EXERCISE: Start with the line containing "โรงเรียนเพชรพิทยาคม คว้ารางวัลรองชนะเลิศอันดับ 2" and write out each line through the end of the listing, exactly as given.
*** GIVEN INFORMATION
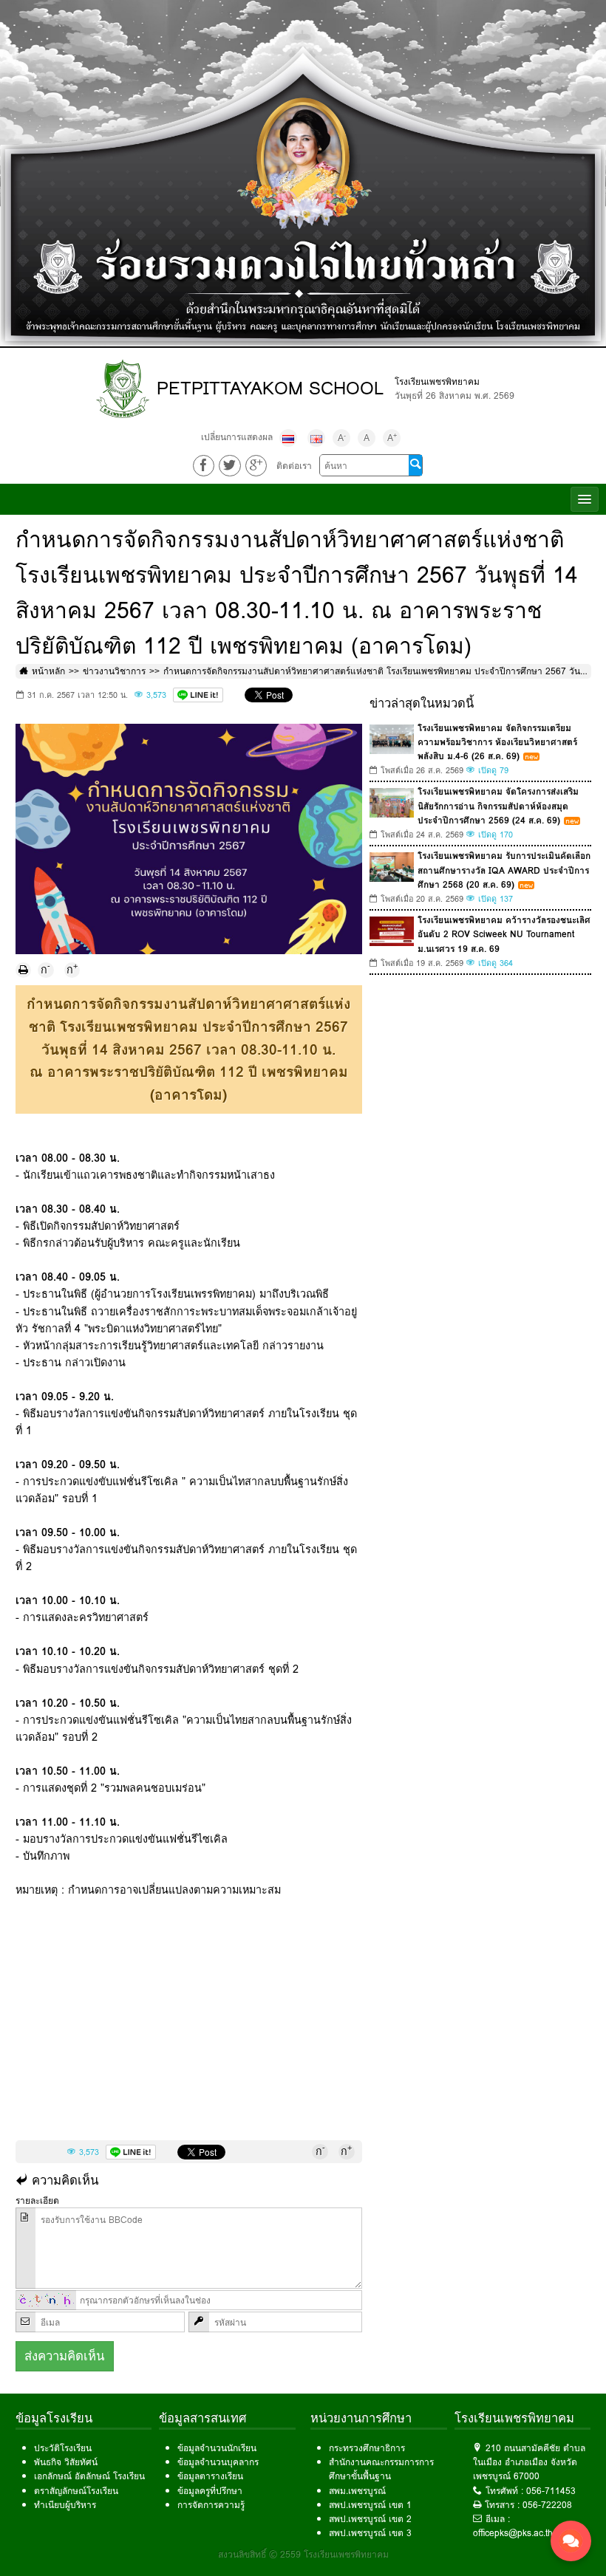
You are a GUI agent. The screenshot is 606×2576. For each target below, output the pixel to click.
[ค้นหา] (415, 465)
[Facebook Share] (203, 465)
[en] (316, 438)
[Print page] (24, 970)
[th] (288, 438)
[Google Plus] (256, 465)
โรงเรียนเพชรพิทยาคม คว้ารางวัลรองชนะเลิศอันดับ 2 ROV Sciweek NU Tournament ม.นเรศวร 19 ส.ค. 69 (504, 934)
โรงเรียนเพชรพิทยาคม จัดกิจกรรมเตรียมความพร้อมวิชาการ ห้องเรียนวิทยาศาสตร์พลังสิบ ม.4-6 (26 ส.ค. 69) (497, 742)
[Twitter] (229, 465)
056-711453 (551, 2491)
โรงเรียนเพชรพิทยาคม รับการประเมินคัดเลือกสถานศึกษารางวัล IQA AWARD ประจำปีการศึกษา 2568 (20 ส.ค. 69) (504, 870)
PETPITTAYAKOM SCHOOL (270, 388)
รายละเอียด (37, 2200)
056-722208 (547, 2505)
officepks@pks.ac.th (513, 2533)
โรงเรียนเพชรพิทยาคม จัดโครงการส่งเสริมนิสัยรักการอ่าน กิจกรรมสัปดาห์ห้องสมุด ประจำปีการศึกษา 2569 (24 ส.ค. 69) (498, 805)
******
EXERCISE RESPONSE:
โรงเรียนเพชรพิทยาคม คว้ารางวัลรองชนะเลิศอันดับ 2 ROV Sciweek NU Tournament ม.นเรศวร 19 ส.ค. 69 (504, 934)
โรงเรียนเพชรพิทยาคม จัดกิจกรรมเตรียมความพร้อมวิชาการ ห้องเรียนวิทยาศาสตร์พลังสิบ ม.4-6 (26 ส.ค. 69) (497, 742)
[Twitter] (229, 465)
056-711453 (551, 2491)
โรงเรียนเพชรพิทยาคม รับการประเมินคัดเลือกสถานศึกษารางวัล IQA AWARD ประจำปีการศึกษา 2568 (20 ส.ค. 69) (504, 870)
PETPITTAYAKOM SCHOOL (270, 388)
รายละเอียด (37, 2200)
056-722208 (547, 2505)
officepks@pks.ac.th (513, 2533)
โรงเรียนเพชรพิทยาคม จัดโครงการส่งเสริมนิสัยรักการอ่าน กิจกรรมสัปดาห์ห้องสมุด ประจำปีการศึกษา 2569 (24 ส.ค. 69) (498, 805)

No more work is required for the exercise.